In the essay below, Asnani examines the themes of "alienation and incommunication" in Where Shall We Go This Summer?, stating that Desai's "fiction grapples with the intangible realities of life."
My writing is an effort to discover, underline and convey the significance of things. I must seize upon that incomplete and seemingly meaningless mass of reality around me and try and discover its significance by plunging below the surface and plumbing the depths, then illuminating those depths till they become a more lucid, brilliant and explicable reflection of the visible world.
The fiction of Anita Desai adds a new dimension to Indo-English Writing. Turning inward her fiction grapples with the intangible realities of life, plunges into the innermost depths of the human psyche to fathom its mysteries, the inner turmoil, the chaos inside the mind. Under the impact of the new pressures of the scientific and technological advancement, the world around us shows signs of the disintegration of the individual. It is therefore imperative that the modern Indo-English novel should seek new techniques to articulate these newly experienced inner and outer realities.

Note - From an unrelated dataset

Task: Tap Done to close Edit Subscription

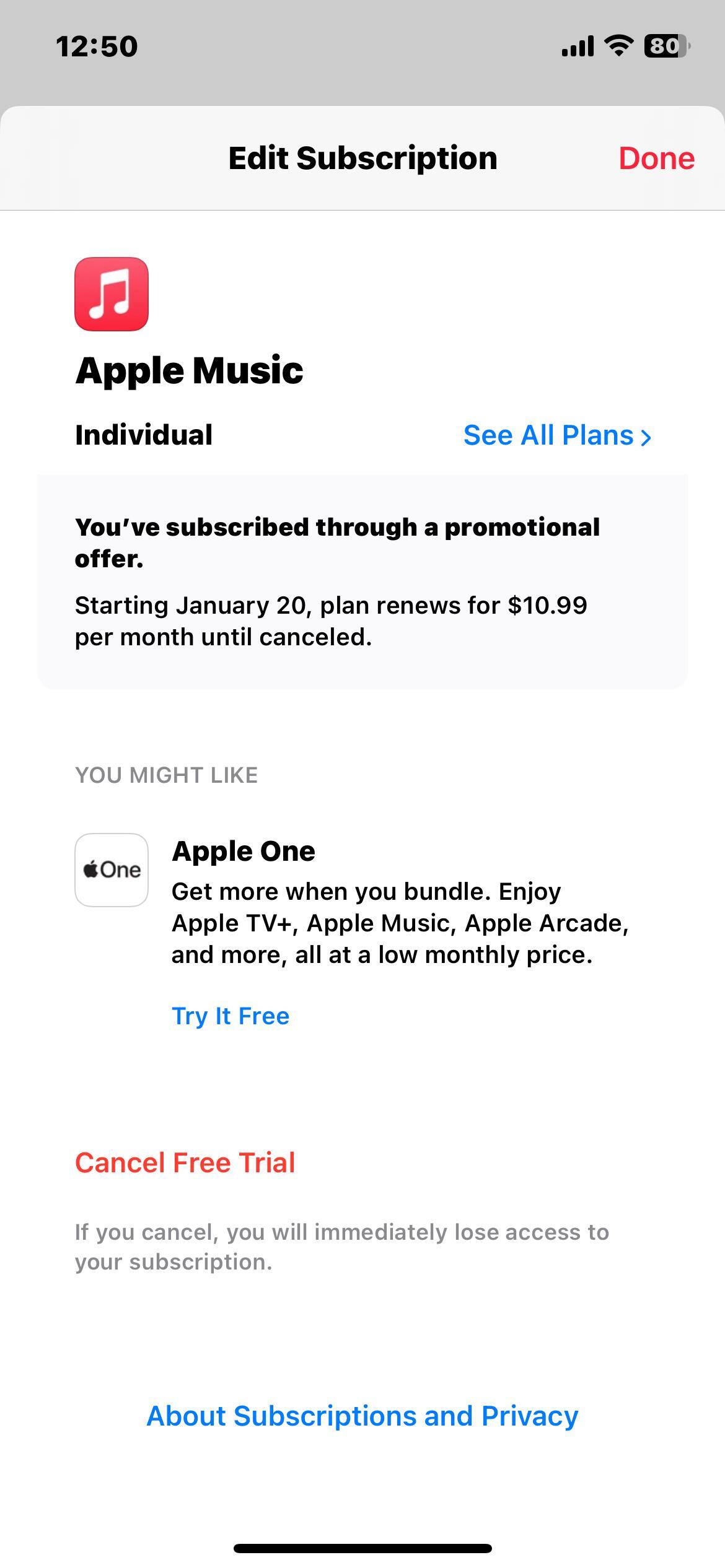Action: [658, 157]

Anita Desai's preoccupation with the individual highlighting the psychological motivations, frustrations, sense of failure, and his keen awareness of the futility of existence radiates from each of her novels. She may be said to be the spokesman for our culture. She transmutes authentically its uncertainties, its complexities, its paradoxes. Her imagination is horrified by the emptiness of modern life as is Saul Bellow's or Ionesco's.
In her fourth novel, Where Shall We Go This Summer? (1975), Anita Desai takes up for treatment the theme which had engaged her attention in her first two novels—Cry, the Peacock (1963), and Voices in the City (1965). The novel dramatizes the theme of alienation and incommunication in marital life in a more controlled and less exotic manner. The structure of the novel is reminiscent of Virginia Woolf's To the Lighthouse. The three sections of the novel, of almost equal size, are concerned with a particular season, time and space. This may be said to be a planned dialectical exercise where perception, memory and fantasy depicting the present, the past and the future, are manipulated in that order with the corresponding units of time and space so as to depict the inner consciousness of the protagonist.

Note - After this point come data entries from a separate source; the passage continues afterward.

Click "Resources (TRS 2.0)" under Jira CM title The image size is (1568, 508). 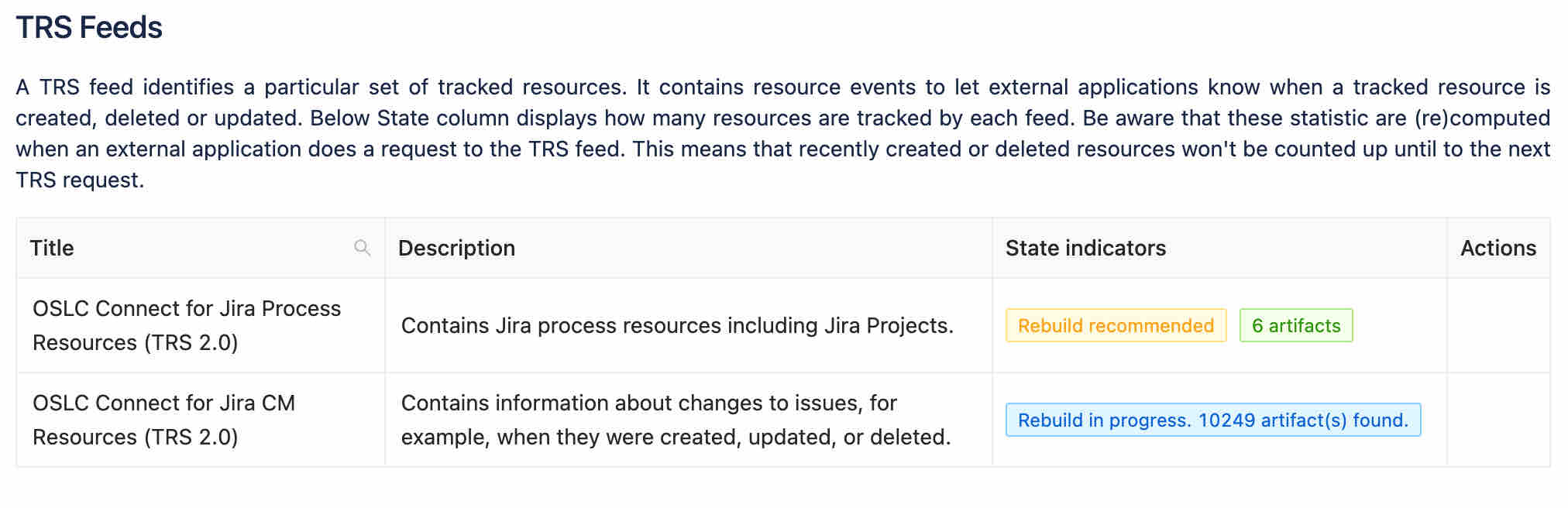(x=136, y=437)
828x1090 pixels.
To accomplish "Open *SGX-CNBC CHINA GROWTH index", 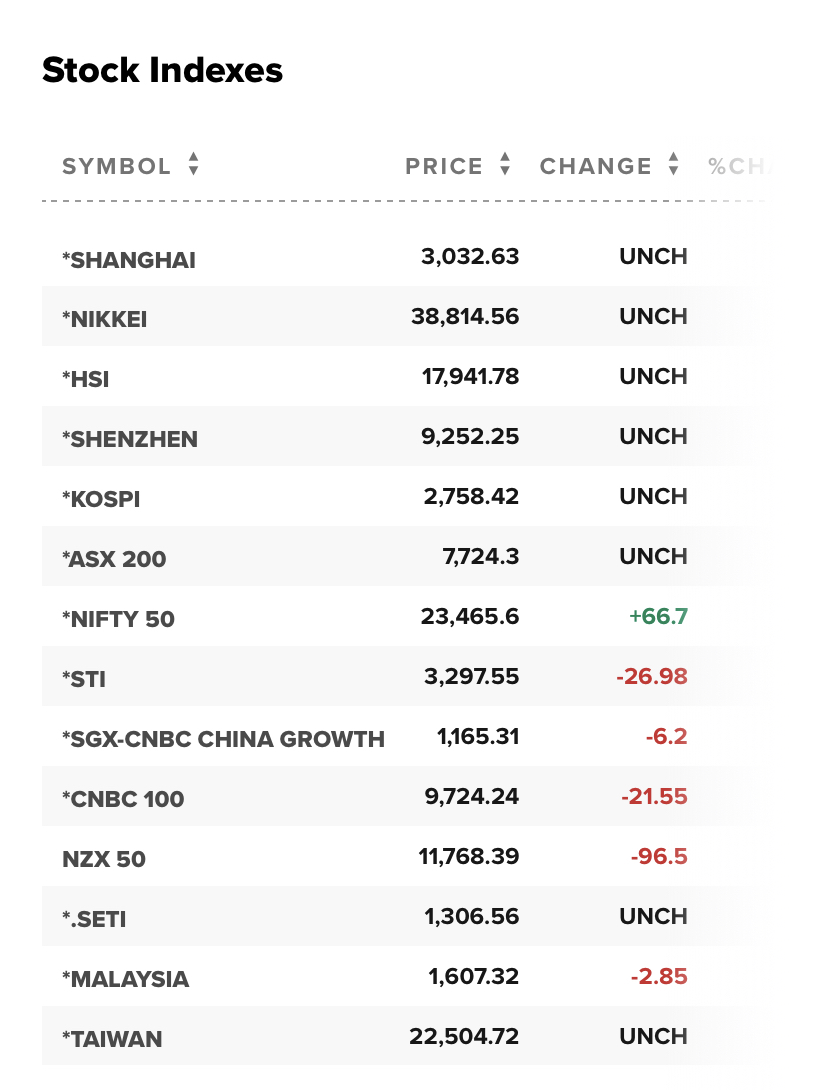I will tap(223, 739).
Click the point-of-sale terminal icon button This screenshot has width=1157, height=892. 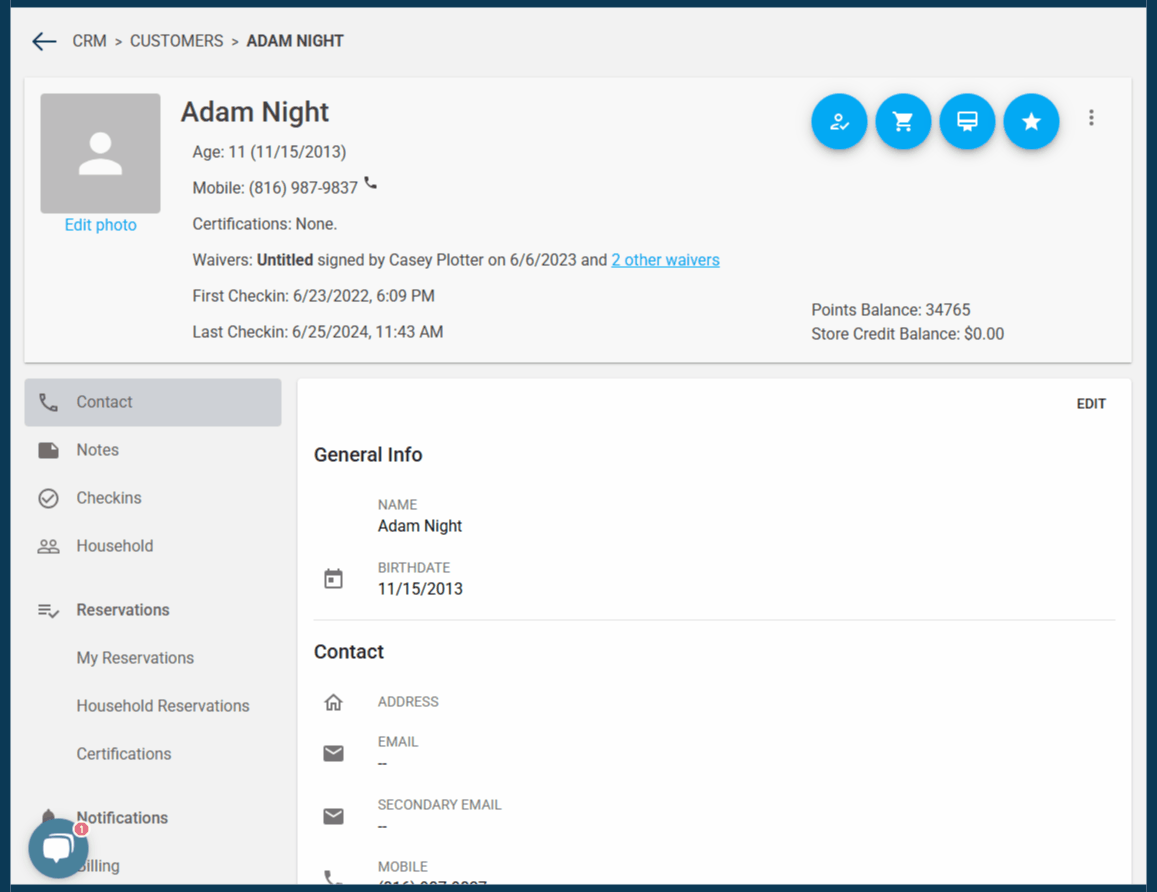pyautogui.click(x=967, y=122)
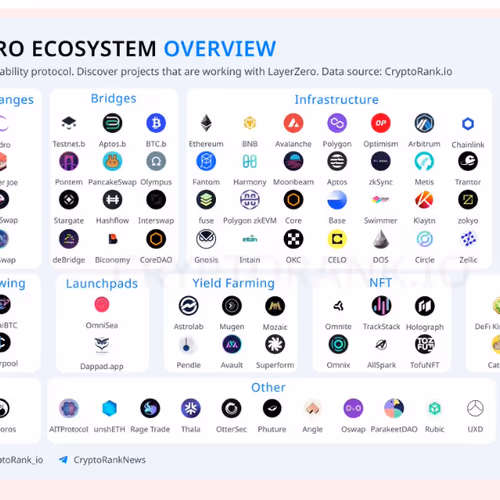Click the Stargate bridge icon
This screenshot has width=500, height=500.
[69, 200]
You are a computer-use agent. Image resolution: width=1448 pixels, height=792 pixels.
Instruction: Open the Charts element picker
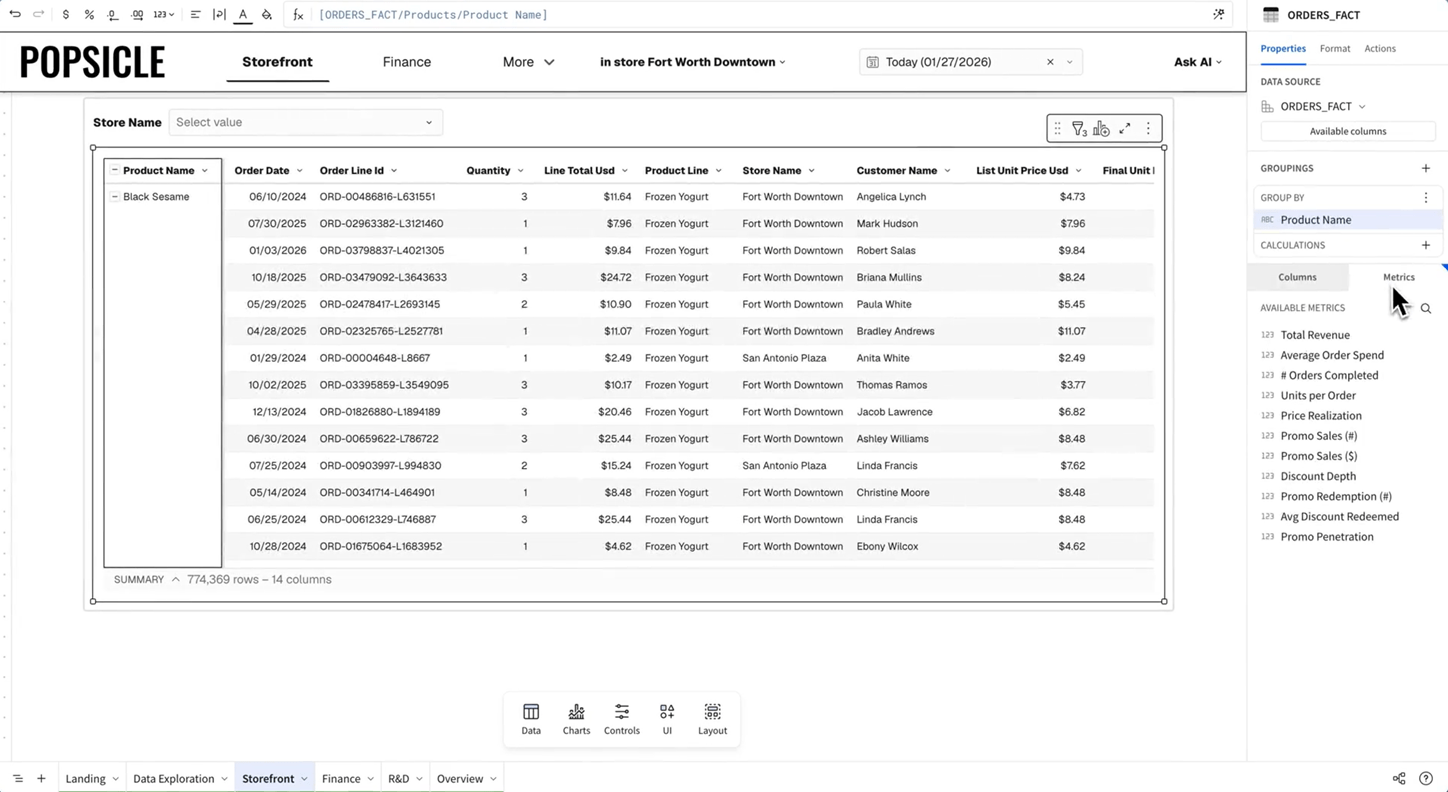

The predicament of Sita, the sensitive and rebellious protagonist, is strikingly similar to that of D. H. Lawrence's The Woman Who Rode Away. The extracts of Lawrence's poem End of Another Home Holiday apparently authenticate this aspect of Sita's ordeal. Her loneliness is symbolic of the loneliness of a woman, a wife and mother—the loneliness conditioned by familial and social constraints. Ironically she is the modern version of her mythological namesake. She takes to smoking and has occasional neurotic outbursts obviously as a result of her growing incompatibility and the unbearable fever and fret of urban domesticity.
Sita's alienation from her family and the outside world is mainly due to her nervous, sensitive and introvert nature. The dull, dry and drab life around her, the boredom "implicit in sensuality" of this dedicated work-a-day century infuriates her so much that she cries out desperately:
They are animals,—nothing but appetite and sex. Only food, sex and money matter. Animals.
She vibrates and throbs in revolt against the "subhuman placidity, calmness, and sluggishness" of the people living in the "age-rotted flats off Queens Road" in her neighbourhood:
The more stolid and still and calm they were, the more she thrummed, as though frantic with fear that their subhumanity might swamp her. She behaved provocatively—it was there that she started smoking … and began to speak in sudden rushes of emotion, as though flinging darts at their smooth, unscarred faces … She stormed in her room suffocated by their … complacence…. She had begun to suffer from appalling, inexplicable backaches, her husband sighed and moved to a small flat where they lived alone.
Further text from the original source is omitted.